Your output should be the exact lines from the start of the data through the line containing "Lucoins (75, 2344)", with no pictures.

↓↓↓

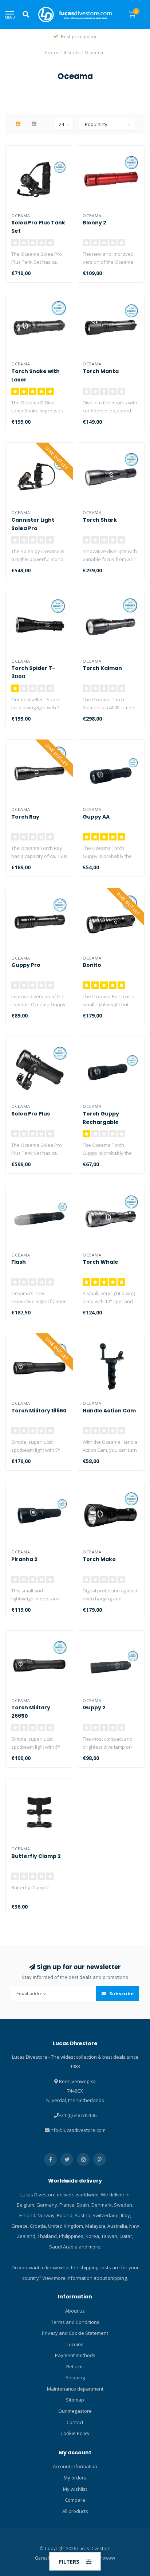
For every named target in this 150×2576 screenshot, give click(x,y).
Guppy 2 (94, 1707)
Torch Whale (100, 1262)
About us (75, 2311)
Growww (106, 2558)
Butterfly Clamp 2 (36, 1856)
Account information (75, 2466)
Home (51, 52)
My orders (75, 2477)
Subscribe (121, 1993)
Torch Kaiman (102, 668)
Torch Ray (25, 816)
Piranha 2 (24, 1559)
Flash (18, 1262)
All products (75, 2511)
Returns (75, 2366)
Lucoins (75, 2344)
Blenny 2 (94, 222)
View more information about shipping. (85, 2278)
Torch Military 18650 (39, 1410)
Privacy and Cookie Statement (75, 2333)
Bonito (92, 965)
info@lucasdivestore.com (78, 2130)
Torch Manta (101, 371)
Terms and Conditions (75, 2322)
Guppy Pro (25, 965)
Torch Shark (100, 520)
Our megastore (75, 2411)
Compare (75, 2500)
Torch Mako (99, 1559)
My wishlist (75, 2489)
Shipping (75, 2377)
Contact (75, 2422)
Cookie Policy (75, 2433)
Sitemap (75, 2399)
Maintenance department (75, 2388)
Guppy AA (96, 816)
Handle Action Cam (109, 1410)
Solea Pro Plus (30, 1113)
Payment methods (75, 2355)
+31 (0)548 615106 (77, 2115)
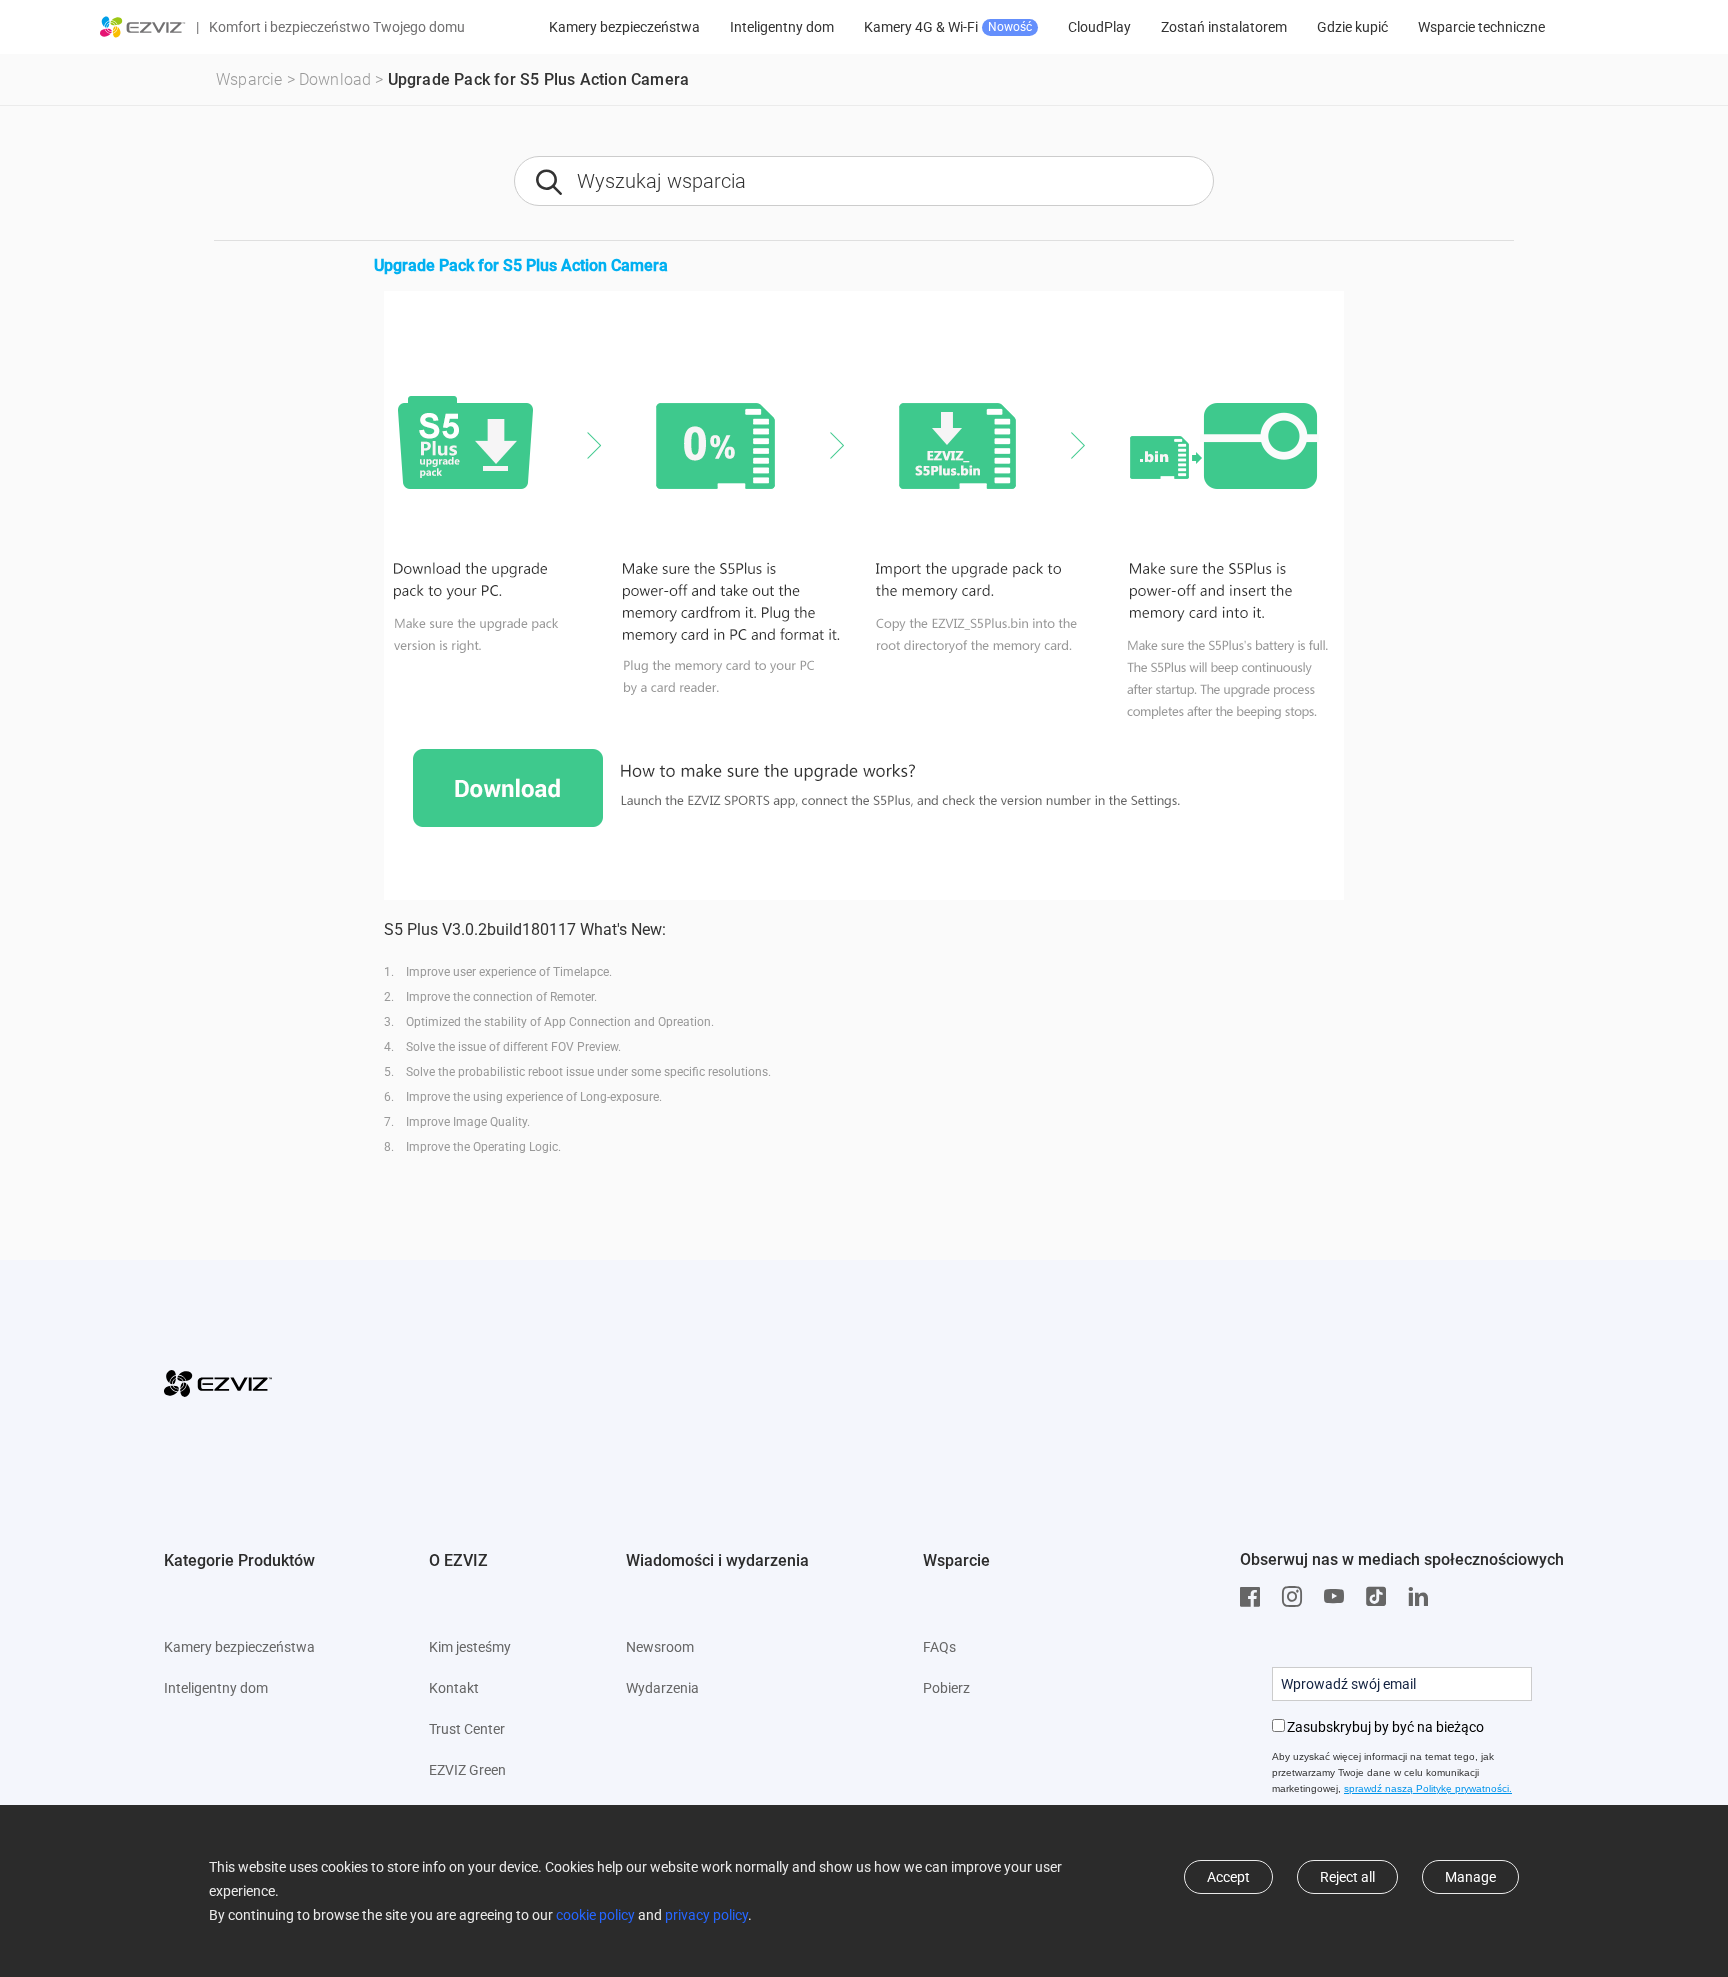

↑↑↑

__Task response__:
For every named target in this 150×2576 screenshot, give click(x,y).
Guppy 2 (94, 1707)
Torch Whale (100, 1262)
About us (75, 2311)
Growww (106, 2558)
Butterfly Clamp 2 (36, 1856)
Account information (75, 2466)
Home (51, 52)
My orders (75, 2477)
Subscribe (121, 1993)
Torch Kaiman (102, 668)
Torch Ray (25, 816)
Piranha 2 (24, 1559)
Flash (18, 1262)
All products (75, 2511)
Returns (75, 2366)
Lucoins (75, 2344)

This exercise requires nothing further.